Violence against women and girls "national emergency"

New report finds nearly 3,000 crimes recorded every day

Author: Stan TomkinsonPublished 23rd Jul 2024
Last updated 23rd Jul 2024

Violence against women and girls is a "national emergency" with nearly 3,000 crimes recorded every day, a leading police chief has warned in a new report.

More than one million violent crimes against women and girls were recorded by police in 2022/23, according to a report commissioned by the National Police Chiefs' Council (NPCC) and the College of Policing.

The National Policing Statement for Violence Against Women and Girls found that such crimes accounted for just under 20% of all police-recorded crime excluding fraud in England and Wales between April 2022 and March 2023.

The report estimated that at least one in every 12 women will be a victim per year - equating to two million women - with the exact number expected to be much higher because of crimes that go unreported.

Rebekah Wilson is from the domestic abuse support charity The Wish Centre in Blackburn. She says the kind of language used by the report has been overdue: "I think it still has taken a long time for the seriousness and overwhelming statistics to be fully acknowledged.

"If 3000 people were injured or if a crime was committed against them in any other way, something would be done."

Rebekah added: "We have known that it is a public health crisis for many many years.

"One in four women are impacted by domestic abuse, and only somewhere between 18% and 24% is all that is reported.

"So because we do know that figure is much higher it is great to see that language being used."

The deputy chief executive of the College of Policing said violence against women and girls had "reached epidemic levels" in England and Wales and called for government intervention in the "overwhelmed" criminal justice system.

Deputy Chief Constable Maggie Blyth said the creation of a National Centre for Public Protection would support police forces with specialist knowledge and training for investigators and officers.

She added that the data from the National Policing Statement was "staggering", with police records of violence against women and girls increasing by 37% from 2018/19 to 2022/23.

DCC Blyth said the criminal justice system was "under-performing for victims", with the report stating violence against women and girls was at such a scale "it cannot be addressed through law enforcement alone".

One in 20 adults in England and Wales are perpetrators of such violence every year, the report estimated, with the actual number thought to be significantly higher.

Violence against women and girls was classed as a national threat to public safety by the Home Office in February 2023 and DCC Blyth said a national framework had brought the police response in line with that of counter-terrorism.

More than 4,500 new officers have been trained to investigate rape and serious sexual offences over the last year, with the report detailing a 38% increase in charges for adult rape from the year ending December 2022 to the year ending December 2023.

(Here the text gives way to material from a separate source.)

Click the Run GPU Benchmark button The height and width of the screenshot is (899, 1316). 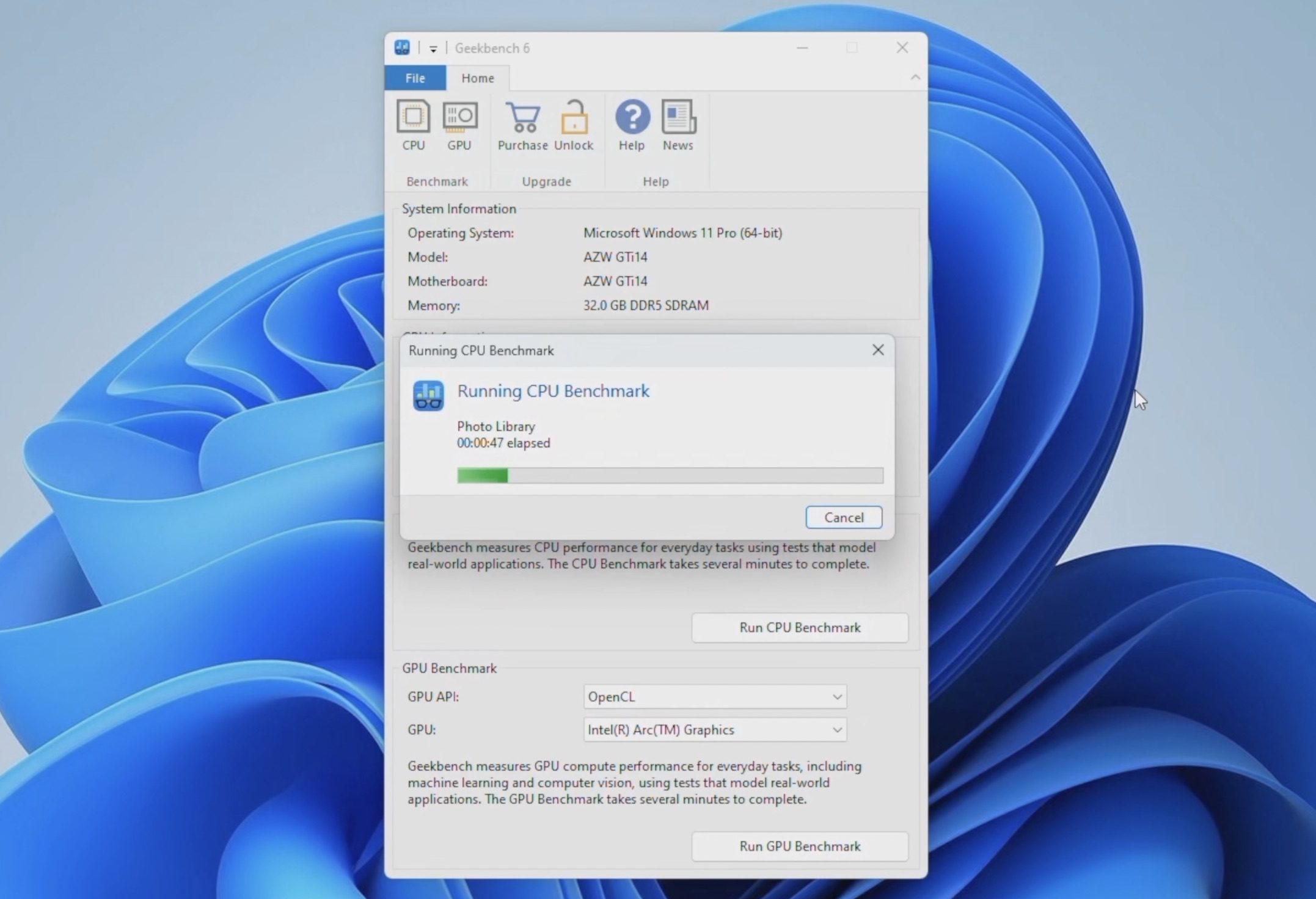[799, 846]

Child sexual abuse and exploitation offences also increased by 435% between 2013 and 2022, the report estimated - from just over 20,000 to nearly 107,000.

The NPCC said police forces were seeing "ever more complicated types of offending" causing "significant harm to victims and society as a whole".

Arrests for domestic abuse related offences increased by more than 22% in the year ending March 2023, compared with the previous period, with one in every six murders in 2022/23 being related to domestic abuse.

DCC Blyth, who is NPCC lead for violence against women and girls, said society needed to "move forward" and "no longer accept violence against women and girls as inevitable".

She added: "A centralised hub within policing that brings together specialised skill sets and capabilities would support police forces in improving their response to violence against women and girls.

"However, this will only achieve progress as part of a wider, effective criminal justice system, which at present is overwhelmed and under-performing for victims.

"Violence against women and girls is a national emergency.

"We need the support and direction of government to intervene and address the current problems within the criminal justice system and lead the way on a whole-system approach to violence against women and girls."

Sophie Francis-Cansfield, head of external affairs at Women's Aid, said the report's findings were "alarming", adding that many survivors do not report their experiences meaning the issue is "much larger than the data shows".

Ms Francis-Cansfield added: "Women's Aid agree that violence against women and girls is a national threat, and echoes calls for a whole-system approach to tackling the problem and centres the most marginalised.

"This includes co-ordination between the criminal justice system, the government, and experts, and enhanced training and education, delivered by specialist services, to those working in statutory services like the police.

"Without meaningful collaboration and action, women and children will continue to be failed when it comes to be protected and when seeking justice for the abuse they have endured."